TASK PROMPT: Using the data below, reproduce exactly the lines from the line with "Image resolution: width=947" to the line with "242x136 pixels.", both included; pictures must be dropped.

PROVIDED DATA:

* * * * * * *

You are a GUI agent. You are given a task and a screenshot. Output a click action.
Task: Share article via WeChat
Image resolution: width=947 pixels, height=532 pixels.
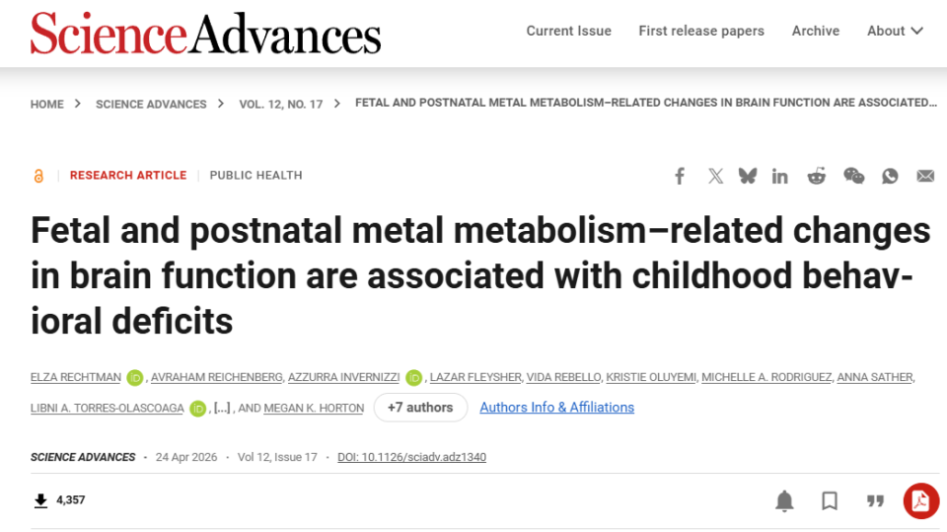tap(854, 176)
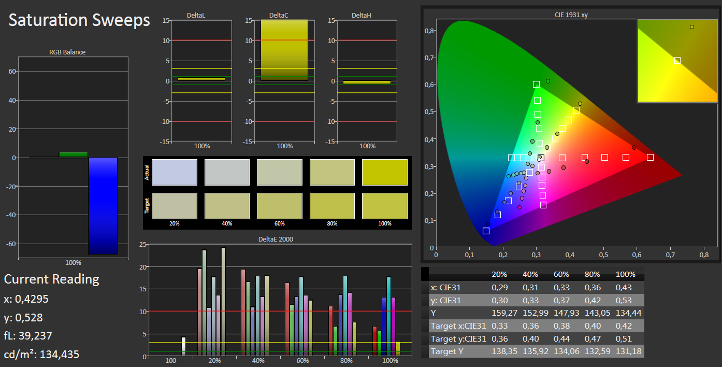Click the 100% red primary target square
The width and height of the screenshot is (722, 367).
[650, 157]
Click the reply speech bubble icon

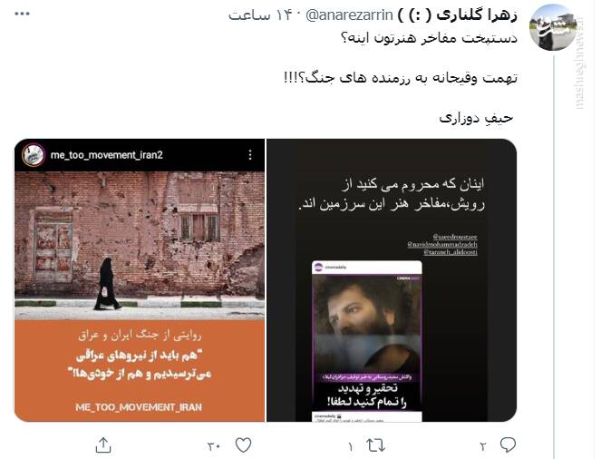click(x=508, y=445)
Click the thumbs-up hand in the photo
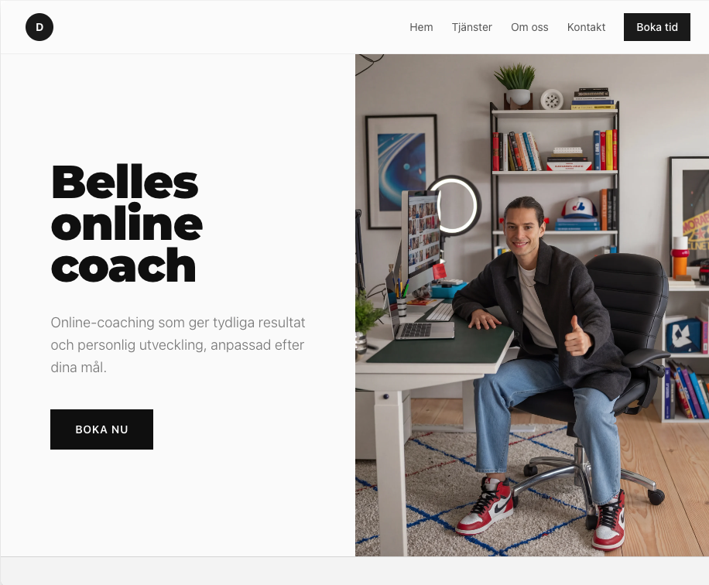This screenshot has width=709, height=585. pos(577,337)
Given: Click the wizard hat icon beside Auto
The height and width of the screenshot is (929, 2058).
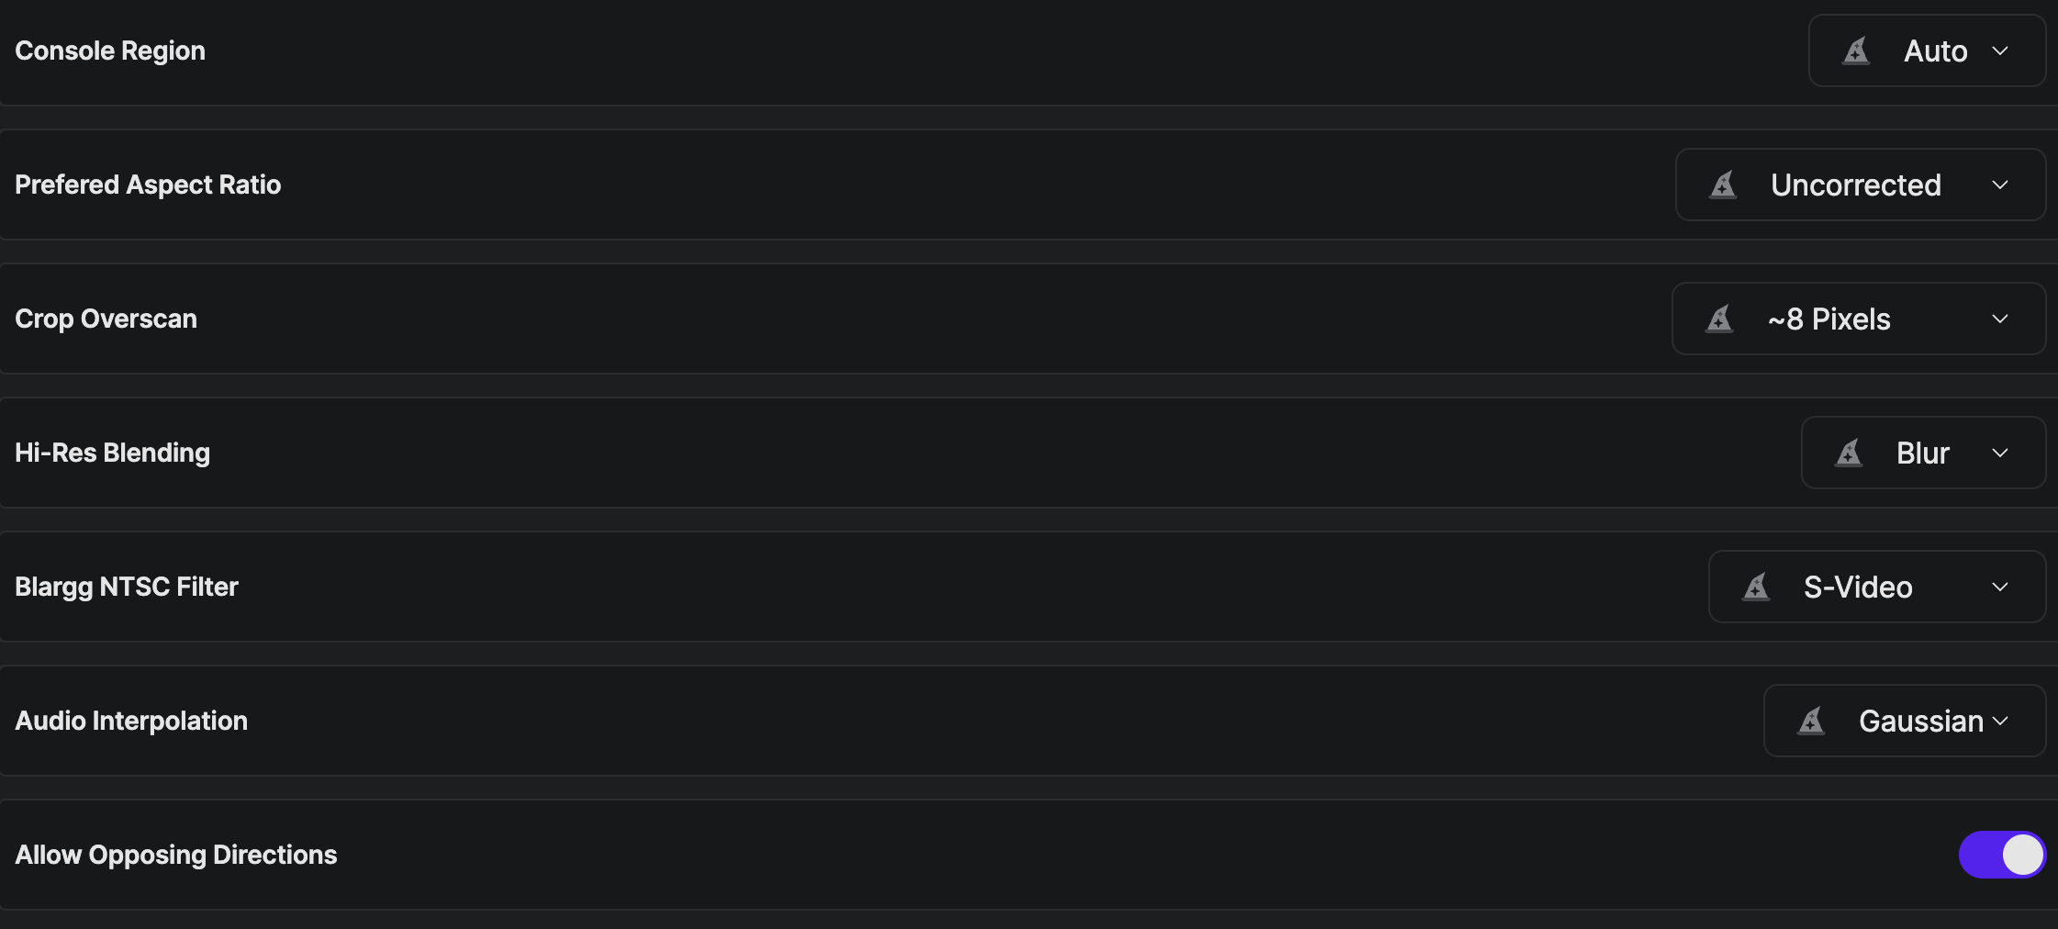Looking at the screenshot, I should [1856, 50].
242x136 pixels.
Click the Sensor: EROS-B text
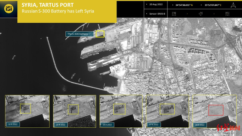point(157,14)
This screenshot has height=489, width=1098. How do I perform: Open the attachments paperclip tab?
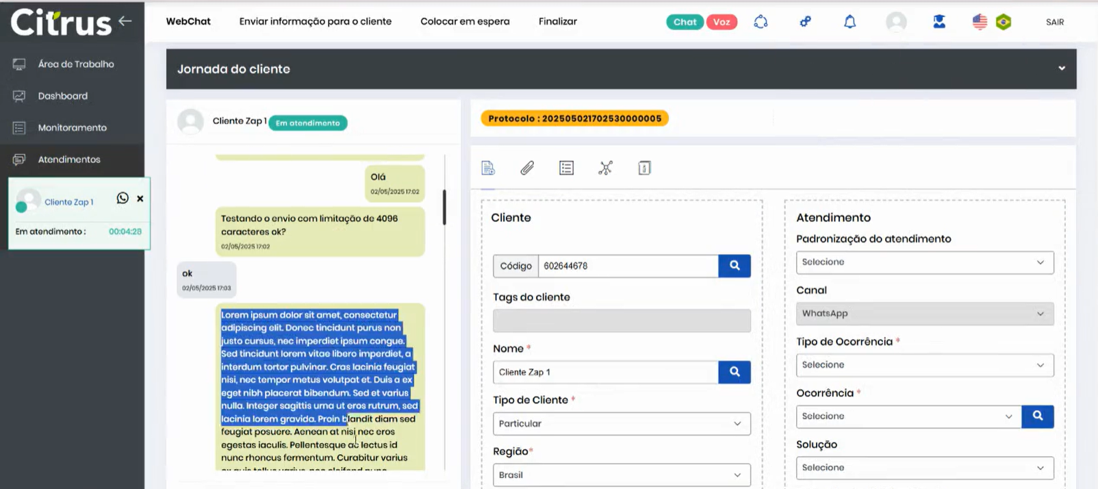click(x=527, y=168)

* * * * * * *

TASK RESPONSE:
Image resolution: width=947 pixels, height=532 pixels.
tap(854, 176)
Click the 100% red primary target square
The width and height of the screenshot is (722, 367).
[650, 157]
Click the reply speech bubble icon

click(x=508, y=445)
Click the thumbs-up hand in the photo
This screenshot has width=709, height=585. pos(577,337)
Given: Click the wizard hat icon beside Auto
The height and width of the screenshot is (929, 2058).
Looking at the screenshot, I should [1856, 50].
242x136 pixels.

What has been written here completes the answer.